Return all of the following data line for line, with no changes.

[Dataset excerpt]
# # # #

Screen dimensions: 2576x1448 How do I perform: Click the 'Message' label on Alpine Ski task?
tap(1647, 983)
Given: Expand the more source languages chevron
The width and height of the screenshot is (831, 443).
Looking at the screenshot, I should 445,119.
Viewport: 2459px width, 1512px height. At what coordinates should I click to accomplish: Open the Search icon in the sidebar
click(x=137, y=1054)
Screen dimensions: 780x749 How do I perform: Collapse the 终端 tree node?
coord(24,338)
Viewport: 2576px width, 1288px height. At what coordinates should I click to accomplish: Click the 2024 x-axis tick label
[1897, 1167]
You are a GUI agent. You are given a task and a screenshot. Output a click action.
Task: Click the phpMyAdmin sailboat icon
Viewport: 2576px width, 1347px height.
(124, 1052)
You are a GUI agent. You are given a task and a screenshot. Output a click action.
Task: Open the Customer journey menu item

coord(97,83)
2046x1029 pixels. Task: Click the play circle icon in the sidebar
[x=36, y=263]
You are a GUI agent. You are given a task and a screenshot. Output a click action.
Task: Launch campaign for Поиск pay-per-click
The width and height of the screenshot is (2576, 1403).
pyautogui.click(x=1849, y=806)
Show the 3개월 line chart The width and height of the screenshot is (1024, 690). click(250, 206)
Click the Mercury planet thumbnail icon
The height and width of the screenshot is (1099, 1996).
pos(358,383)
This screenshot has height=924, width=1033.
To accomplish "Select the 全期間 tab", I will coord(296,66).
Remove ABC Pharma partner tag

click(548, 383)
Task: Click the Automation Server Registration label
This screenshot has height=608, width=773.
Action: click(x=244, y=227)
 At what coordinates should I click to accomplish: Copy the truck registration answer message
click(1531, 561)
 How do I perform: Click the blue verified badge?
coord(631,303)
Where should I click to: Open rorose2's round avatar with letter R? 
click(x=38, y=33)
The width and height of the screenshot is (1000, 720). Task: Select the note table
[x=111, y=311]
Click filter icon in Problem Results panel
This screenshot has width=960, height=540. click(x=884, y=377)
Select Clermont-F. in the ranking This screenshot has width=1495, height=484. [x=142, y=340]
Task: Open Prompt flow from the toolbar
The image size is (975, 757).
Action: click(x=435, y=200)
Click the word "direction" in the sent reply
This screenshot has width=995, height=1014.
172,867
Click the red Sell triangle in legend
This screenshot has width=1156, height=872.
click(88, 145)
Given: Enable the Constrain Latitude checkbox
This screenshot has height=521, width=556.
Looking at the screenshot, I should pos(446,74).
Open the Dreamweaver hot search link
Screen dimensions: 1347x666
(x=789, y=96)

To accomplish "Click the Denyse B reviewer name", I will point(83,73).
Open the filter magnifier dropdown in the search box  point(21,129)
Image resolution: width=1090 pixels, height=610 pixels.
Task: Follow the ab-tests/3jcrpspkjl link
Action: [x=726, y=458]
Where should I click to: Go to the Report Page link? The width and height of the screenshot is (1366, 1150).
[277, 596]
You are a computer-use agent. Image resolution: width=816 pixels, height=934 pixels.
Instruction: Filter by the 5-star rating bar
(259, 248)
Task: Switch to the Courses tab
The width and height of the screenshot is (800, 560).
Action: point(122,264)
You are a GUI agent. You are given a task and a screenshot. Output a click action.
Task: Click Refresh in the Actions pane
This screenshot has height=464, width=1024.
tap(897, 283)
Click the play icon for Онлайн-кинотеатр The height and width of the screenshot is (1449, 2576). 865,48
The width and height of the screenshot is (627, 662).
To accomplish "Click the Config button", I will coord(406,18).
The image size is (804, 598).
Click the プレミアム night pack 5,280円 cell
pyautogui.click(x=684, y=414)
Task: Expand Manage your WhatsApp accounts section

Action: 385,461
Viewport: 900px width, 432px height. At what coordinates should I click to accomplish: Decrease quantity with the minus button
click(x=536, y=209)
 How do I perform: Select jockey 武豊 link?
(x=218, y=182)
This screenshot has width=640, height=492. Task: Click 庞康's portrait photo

# # # #

### [WRITTEN SOLUTION]
Screen dimensions: 2576x1448 How do I perform: Click the 'Message' label on Alpine Ski task?
tap(1647, 983)
Given: Expand the more source languages chevron
The width and height of the screenshot is (831, 443).
Looking at the screenshot, I should 445,119.
Viewport: 2459px width, 1512px height. At what coordinates should I click to accomplish: Open the Search icon in the sidebar
click(x=137, y=1054)
Screen dimensions: 780x749 How do I perform: Collapse the 终端 tree node?
coord(24,338)
Viewport: 2576px width, 1288px height. At what coordinates should I click to accomplish: Click the 2024 x-axis tick label
[1897, 1167]
You are a GUI agent. You are given a task and a screenshot. Output a click action.
Task: Click the phpMyAdmin sailboat icon
Viewport: 2576px width, 1347px height.
(124, 1052)
You are a GUI agent. You are given a task and a screenshot. Output a click action.
Task: Open the Customer journey menu item

coord(97,83)
2046x1029 pixels. Task: Click the play circle icon in the sidebar
[x=36, y=263]
You are a GUI agent. You are given a task and a screenshot. Output a click action.
Task: Launch campaign for Поиск pay-per-click
The width and height of the screenshot is (2576, 1403).
pyautogui.click(x=1849, y=806)
Show the 3개월 line chart The width and height of the screenshot is (1024, 690). click(250, 206)
Click the Mercury planet thumbnail icon
The height and width of the screenshot is (1099, 1996).
pos(358,383)
This screenshot has height=924, width=1033.
To accomplish "Select the 全期間 tab", I will coord(296,66).
Remove ABC Pharma partner tag

click(548, 383)
Task: Click the Automation Server Registration label
This screenshot has height=608, width=773.
Action: click(x=244, y=227)
 At what coordinates should I click to accomplish: Copy the truck registration answer message
click(1531, 561)
 How do I perform: Click the blue verified badge?
coord(631,303)
Where should I click to: Open rorose2's round avatar with letter R? 
click(x=38, y=33)
The width and height of the screenshot is (1000, 720). Task: Select the note table
[x=111, y=311]
Click filter icon in Problem Results panel
This screenshot has width=960, height=540. click(x=884, y=377)
Select Clermont-F. in the ranking This screenshot has width=1495, height=484. [x=142, y=340]
Task: Open Prompt flow from the toolbar
The image size is (975, 757).
Action: click(x=435, y=200)
Click the word "direction" in the sent reply
This screenshot has width=995, height=1014.
172,867
Click the red Sell triangle in legend
This screenshot has width=1156, height=872.
click(88, 145)
Given: Enable the Constrain Latitude checkbox
This screenshot has height=521, width=556.
Looking at the screenshot, I should pos(446,74).
Open the Dreamweaver hot search link
Screen dimensions: 1347x666
(x=789, y=96)

To accomplish "Click the Denyse B reviewer name", I will point(83,73).
Open the filter magnifier dropdown in the search box  point(21,129)
Image resolution: width=1090 pixels, height=610 pixels.
Task: Follow the ab-tests/3jcrpspkjl link
Action: [x=726, y=458]
Where should I click to: Go to the Report Page link? The width and height of the screenshot is (1366, 1150).
[277, 596]
You are a computer-use agent. Image resolution: width=816 pixels, height=934 pixels.
Instruction: Filter by the 5-star rating bar
(259, 248)
Task: Switch to the Courses tab
The width and height of the screenshot is (800, 560).
Action: point(122,264)
You are a GUI agent. You are given a task and a screenshot. Output a click action.
Task: Click Refresh in the Actions pane
This screenshot has height=464, width=1024.
tap(897, 283)
Click the play icon for Онлайн-кинотеатр The height and width of the screenshot is (1449, 2576). 865,48
The width and height of the screenshot is (627, 662).
To accomplish "Click the Config button", I will coord(406,18).
The image size is (804, 598).
Click the プレミアム night pack 5,280円 cell
pyautogui.click(x=684, y=414)
Task: Expand Manage your WhatsApp accounts section

Action: 385,461
Viewport: 900px width, 432px height. At what coordinates should I click to accomplish: Decrease quantity with the minus button
click(x=536, y=209)
 How do I perform: Select jockey 武豊 link?
(x=218, y=182)
This screenshot has width=640, height=492. Task: Click 庞康's portrait photo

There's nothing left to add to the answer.